The only case in the world- Mia first to be held in captivity with her pet

This newly published review of 27 years of international research has just been published in the peer-reviewed journal Anthrozoös which studies the relationships between people and animals across areas as varied as anthropology, medicine, psychology, veterinary medicine, and zoology. The study discloses the increased risks to both safety and psychological well-being when people are faced with the threat of forced separation from their pets. 

The researchers at James Cook University found increased risks to both safety and psychological well-being when people are faced with the threat of forced separation from their pets. The results, they said, provide important insights towards addressing the challenges arising from domestic violence, homelessness, or natural disasters that can threaten the bond between humans and their pets.

ORIA BROCUTCH, 4; Yuval Broduct 8, and Ofri Brodutch, 10, reunite with their pet dog, Rodney, following their release from Gaza this week. (credit: Schneider Children’s Medical Center/Reuters)

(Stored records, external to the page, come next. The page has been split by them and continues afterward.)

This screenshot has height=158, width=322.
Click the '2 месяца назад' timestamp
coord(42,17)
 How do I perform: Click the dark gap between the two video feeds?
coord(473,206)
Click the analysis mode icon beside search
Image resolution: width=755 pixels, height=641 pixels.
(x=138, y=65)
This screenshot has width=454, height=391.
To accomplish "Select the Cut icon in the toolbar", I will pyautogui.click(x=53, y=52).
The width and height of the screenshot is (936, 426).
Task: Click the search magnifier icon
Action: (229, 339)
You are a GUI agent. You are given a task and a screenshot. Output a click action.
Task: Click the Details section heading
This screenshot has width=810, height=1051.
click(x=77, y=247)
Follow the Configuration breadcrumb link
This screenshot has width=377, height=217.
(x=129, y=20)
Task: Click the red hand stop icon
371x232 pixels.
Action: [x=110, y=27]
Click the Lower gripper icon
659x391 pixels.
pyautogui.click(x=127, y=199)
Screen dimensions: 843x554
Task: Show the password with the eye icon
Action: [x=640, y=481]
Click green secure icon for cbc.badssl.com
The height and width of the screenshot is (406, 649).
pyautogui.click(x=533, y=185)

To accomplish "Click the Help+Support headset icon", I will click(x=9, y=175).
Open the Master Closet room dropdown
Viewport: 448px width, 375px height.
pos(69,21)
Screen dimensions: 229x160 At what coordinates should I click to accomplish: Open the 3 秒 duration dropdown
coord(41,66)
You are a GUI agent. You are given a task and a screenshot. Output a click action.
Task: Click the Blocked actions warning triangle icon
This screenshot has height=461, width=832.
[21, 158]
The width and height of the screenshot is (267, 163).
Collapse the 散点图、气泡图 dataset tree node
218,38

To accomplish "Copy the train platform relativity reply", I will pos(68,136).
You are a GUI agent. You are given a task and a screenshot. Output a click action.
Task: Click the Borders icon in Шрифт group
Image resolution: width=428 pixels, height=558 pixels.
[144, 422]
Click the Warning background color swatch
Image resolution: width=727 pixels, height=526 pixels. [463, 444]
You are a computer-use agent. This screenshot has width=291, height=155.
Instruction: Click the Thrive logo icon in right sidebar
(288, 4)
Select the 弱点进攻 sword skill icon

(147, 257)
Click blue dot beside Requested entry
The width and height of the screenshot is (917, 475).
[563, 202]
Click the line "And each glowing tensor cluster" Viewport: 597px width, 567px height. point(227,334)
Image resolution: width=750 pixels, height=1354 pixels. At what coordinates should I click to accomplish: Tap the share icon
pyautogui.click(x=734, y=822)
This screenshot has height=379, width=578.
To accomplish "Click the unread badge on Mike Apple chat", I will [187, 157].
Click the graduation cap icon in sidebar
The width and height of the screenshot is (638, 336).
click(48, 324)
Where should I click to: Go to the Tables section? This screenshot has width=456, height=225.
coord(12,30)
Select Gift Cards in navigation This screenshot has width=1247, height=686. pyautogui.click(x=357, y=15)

The study was carried out in Australia by James Cook University PhD candidate Jasmine Montgomery and Prof. Janice Lloyd and Prof. Zhanming Liang. “Our results reveal the strong emotional attachment between people and animals may result in vulnerability for both in circumstances where this bond is threatened,” explained Montgomery.

“When people are being forced to separate in the context of a crisis situation, such as natural disaster, homelessness, or domestic violence, it can result in psychological distress and the risk to their health, and well-being and safety are really impacted. “Sadly, the review also confirmed that a common outcome for pets in cases of domestic violence was maltreatment and/or death.”